STOCKTON (AP) — Signature gatherers paid by a wealthy Stockton-area farmer and food processor have started circulating an initiative to force large public works projects to go before voters for approval, and the measure is expected to qualify for the November 2016 ballot.
Dean Cortopassi’s ballot measure could threaten Gov. Jerry Brown’s $15 billion twin tunnel plan to send water around the Sacramento-San Joaquin Delta.
Cortopassi’s ballot initiative would require voter approval before the state could issue revenue bonds for any project costing more than $2 billion. That could make it harder to secure lucrative public works contracts and, in the case of the tunnels project, water deliveries.
Proponents of the Bay Delta Conservation Plan, which calls for building two underground tunnels 40 feet across and 30 miles long to send water from the Sacramento River around the Delta, are reacting with alarm. The water currently irrigates 3 million acres of farmland in the Central Valley and serves 25 million people as far south as San Diego.
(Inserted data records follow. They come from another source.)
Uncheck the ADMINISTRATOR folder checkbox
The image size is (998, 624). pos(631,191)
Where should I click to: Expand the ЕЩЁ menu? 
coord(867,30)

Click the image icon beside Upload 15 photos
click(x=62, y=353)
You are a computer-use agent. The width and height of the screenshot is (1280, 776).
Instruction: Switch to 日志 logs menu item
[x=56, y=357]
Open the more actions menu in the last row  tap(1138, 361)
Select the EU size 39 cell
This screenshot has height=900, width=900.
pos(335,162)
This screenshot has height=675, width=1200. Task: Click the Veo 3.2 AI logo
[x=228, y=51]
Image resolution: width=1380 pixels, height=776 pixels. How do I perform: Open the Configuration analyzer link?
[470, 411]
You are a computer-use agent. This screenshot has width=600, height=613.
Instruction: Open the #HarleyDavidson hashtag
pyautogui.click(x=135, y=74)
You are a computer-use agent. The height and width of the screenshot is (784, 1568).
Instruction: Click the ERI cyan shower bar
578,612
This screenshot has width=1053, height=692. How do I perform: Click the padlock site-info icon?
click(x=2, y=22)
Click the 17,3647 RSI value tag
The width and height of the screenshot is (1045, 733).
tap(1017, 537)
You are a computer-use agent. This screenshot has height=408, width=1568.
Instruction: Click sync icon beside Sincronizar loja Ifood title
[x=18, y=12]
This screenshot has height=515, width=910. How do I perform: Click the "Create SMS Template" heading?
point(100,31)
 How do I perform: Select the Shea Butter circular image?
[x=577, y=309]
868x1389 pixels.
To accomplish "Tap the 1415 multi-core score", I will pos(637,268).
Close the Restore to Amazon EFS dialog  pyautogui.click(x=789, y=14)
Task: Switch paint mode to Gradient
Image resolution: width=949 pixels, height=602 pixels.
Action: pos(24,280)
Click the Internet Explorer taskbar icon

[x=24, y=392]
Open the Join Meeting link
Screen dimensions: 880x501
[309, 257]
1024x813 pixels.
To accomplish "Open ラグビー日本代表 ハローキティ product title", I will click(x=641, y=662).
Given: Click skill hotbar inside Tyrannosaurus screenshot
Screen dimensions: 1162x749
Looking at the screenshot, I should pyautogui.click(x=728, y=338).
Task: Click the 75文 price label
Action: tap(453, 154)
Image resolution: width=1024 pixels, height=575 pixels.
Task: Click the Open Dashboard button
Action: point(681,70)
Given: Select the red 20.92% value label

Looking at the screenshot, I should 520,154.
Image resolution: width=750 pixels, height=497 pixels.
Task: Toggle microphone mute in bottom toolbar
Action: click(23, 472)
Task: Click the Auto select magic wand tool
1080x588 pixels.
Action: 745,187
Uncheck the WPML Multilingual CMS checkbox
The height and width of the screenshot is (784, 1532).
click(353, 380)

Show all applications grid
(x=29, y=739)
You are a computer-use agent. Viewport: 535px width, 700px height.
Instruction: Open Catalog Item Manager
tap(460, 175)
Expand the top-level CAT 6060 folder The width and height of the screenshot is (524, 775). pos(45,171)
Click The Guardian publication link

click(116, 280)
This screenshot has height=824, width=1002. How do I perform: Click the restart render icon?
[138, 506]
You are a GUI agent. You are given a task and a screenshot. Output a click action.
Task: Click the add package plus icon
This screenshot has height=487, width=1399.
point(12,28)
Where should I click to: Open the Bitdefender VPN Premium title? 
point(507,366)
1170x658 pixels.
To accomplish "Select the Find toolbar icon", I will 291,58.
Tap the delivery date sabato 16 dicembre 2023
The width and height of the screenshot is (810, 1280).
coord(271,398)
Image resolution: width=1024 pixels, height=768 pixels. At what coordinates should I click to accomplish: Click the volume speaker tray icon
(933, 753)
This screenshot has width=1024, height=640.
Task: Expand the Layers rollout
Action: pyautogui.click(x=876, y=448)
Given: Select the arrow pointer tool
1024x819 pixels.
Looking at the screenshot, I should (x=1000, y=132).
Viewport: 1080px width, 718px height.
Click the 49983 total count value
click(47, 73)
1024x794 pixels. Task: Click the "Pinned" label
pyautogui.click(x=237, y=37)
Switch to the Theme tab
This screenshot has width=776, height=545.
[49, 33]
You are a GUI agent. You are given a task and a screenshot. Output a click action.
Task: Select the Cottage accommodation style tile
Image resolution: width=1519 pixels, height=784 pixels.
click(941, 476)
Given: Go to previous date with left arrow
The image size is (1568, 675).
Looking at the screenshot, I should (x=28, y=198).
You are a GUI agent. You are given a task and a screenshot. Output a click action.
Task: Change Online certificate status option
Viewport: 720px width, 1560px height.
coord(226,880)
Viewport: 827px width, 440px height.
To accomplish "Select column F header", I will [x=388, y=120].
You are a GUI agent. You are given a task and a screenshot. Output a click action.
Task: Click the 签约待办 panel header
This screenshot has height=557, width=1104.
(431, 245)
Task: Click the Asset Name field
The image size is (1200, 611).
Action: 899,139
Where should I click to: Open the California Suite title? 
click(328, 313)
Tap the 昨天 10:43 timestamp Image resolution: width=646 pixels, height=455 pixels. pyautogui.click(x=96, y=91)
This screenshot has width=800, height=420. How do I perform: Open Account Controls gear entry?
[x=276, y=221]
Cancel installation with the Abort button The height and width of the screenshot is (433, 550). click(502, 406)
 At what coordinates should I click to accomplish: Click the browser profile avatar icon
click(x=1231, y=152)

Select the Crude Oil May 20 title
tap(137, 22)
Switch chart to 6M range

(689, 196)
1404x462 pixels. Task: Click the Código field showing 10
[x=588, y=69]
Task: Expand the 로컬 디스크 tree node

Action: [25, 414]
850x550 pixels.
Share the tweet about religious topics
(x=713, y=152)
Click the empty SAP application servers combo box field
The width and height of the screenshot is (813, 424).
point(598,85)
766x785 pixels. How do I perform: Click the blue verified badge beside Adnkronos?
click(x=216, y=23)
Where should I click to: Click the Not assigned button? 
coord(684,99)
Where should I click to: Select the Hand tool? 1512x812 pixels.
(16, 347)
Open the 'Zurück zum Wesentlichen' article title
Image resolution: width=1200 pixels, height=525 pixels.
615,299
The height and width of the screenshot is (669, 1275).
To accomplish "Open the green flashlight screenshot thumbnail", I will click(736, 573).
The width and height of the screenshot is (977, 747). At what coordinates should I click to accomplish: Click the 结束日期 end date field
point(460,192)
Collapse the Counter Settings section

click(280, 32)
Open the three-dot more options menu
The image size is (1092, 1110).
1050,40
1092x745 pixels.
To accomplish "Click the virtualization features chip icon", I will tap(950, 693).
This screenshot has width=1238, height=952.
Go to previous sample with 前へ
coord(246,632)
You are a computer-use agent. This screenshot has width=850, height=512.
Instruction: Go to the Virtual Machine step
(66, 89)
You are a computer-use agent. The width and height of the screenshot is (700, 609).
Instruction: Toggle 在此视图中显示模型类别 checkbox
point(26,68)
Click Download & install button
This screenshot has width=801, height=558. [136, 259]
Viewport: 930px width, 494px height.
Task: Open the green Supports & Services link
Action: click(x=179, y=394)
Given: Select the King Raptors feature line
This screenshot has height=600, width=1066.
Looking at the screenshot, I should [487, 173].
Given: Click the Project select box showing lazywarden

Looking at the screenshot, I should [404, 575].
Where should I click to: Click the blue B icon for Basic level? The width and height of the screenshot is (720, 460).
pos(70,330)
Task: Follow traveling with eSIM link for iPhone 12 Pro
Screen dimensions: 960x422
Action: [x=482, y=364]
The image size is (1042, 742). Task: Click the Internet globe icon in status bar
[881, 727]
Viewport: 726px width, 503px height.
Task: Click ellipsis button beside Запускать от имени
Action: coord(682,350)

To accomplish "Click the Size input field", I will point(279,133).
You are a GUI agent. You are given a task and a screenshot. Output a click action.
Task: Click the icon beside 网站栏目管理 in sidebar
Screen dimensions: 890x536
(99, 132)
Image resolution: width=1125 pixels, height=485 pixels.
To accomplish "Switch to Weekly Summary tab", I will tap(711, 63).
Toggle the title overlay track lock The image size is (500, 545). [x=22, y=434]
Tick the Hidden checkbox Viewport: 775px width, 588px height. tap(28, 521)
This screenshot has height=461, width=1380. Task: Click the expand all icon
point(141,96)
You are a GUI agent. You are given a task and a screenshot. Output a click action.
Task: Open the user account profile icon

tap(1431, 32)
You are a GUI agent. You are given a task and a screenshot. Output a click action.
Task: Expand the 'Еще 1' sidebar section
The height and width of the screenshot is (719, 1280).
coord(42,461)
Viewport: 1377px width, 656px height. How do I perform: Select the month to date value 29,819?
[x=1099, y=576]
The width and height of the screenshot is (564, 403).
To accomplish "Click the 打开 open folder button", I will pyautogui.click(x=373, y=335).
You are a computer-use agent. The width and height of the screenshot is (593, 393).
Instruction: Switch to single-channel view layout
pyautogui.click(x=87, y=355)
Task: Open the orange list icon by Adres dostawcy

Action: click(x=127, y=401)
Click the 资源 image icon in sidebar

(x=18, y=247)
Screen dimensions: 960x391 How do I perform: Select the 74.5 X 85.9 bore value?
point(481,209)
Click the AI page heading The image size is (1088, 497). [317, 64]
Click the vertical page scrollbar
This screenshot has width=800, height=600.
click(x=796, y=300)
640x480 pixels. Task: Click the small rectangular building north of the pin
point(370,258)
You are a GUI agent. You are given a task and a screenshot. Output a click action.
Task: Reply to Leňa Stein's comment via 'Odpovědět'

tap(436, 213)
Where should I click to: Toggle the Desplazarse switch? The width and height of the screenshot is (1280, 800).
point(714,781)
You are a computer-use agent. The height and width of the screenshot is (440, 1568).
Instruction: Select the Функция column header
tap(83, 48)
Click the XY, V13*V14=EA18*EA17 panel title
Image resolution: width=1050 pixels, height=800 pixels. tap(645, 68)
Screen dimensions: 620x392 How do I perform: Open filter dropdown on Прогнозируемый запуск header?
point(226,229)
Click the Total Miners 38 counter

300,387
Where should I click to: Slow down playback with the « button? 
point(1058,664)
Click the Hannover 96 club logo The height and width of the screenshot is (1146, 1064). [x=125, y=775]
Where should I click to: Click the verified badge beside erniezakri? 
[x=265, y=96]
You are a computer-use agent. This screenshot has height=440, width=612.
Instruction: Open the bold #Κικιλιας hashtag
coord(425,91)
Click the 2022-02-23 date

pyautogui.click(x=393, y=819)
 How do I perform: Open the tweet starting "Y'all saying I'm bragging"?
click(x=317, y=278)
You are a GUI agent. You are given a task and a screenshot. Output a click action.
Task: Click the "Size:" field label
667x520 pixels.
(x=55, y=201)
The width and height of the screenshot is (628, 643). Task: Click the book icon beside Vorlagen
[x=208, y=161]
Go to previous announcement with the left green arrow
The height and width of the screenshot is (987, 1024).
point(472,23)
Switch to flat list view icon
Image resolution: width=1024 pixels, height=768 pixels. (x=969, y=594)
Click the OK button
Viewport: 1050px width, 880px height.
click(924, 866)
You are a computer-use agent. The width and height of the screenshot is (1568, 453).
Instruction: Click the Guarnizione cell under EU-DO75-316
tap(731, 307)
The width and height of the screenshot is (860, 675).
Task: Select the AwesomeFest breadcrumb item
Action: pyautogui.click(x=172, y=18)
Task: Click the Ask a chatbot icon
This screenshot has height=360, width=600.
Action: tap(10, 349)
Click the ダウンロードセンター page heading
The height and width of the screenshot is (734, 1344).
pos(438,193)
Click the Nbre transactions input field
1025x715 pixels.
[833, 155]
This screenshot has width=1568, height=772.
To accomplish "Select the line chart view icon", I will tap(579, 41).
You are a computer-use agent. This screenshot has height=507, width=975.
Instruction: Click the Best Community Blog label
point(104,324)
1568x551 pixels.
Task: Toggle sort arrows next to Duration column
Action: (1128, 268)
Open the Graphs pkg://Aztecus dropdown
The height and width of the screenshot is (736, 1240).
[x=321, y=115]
“He has money,” said Robin Swanson, a consultant working with Californians for Water Security, which supports the tunnels project and holds a significant stake in the outcome of the ballot initiative. “And he has his own political agenda.”
Brown has said the project is needed to stabilize water deliveries relied upon by millions of Californians and to restore the Delta’s fragile ecosystem.
Cortopassi, who calls his measure the “No Blank Checks Initiative,” was a major donor to Republican Gov. Arnold Schwarzenegger before splitting with the Republican Party over Schwarzenegger’s advocacy for a Delta conveyance in 2008.
That year, he registered as an independent, bought full-page advertisements in The Sacramento Bee and The Record of Stockton criticizing the conveyance, and he ran ads on KCRA-TV in Sacramento.
Last year, Cortopassi once again bought space in major newspapers around the state, this time with a broader complaint about government spending. Beneath bold type reading, “Liar, liar,” Cortopassi accused Brown and lawmakers of “profligate spending” while failing to address long-term debt.
His advisers declined to make him available for comment. Tom Ross, a consultant working on the initiative, said Cortopassi is focused on controlling state debt, not on any specific public works proposal.
“It really is, ‘Hey, if we’re going to do major, major things in the state, and incur debt for the state, there ought to be a public discussion around it,” Ross said.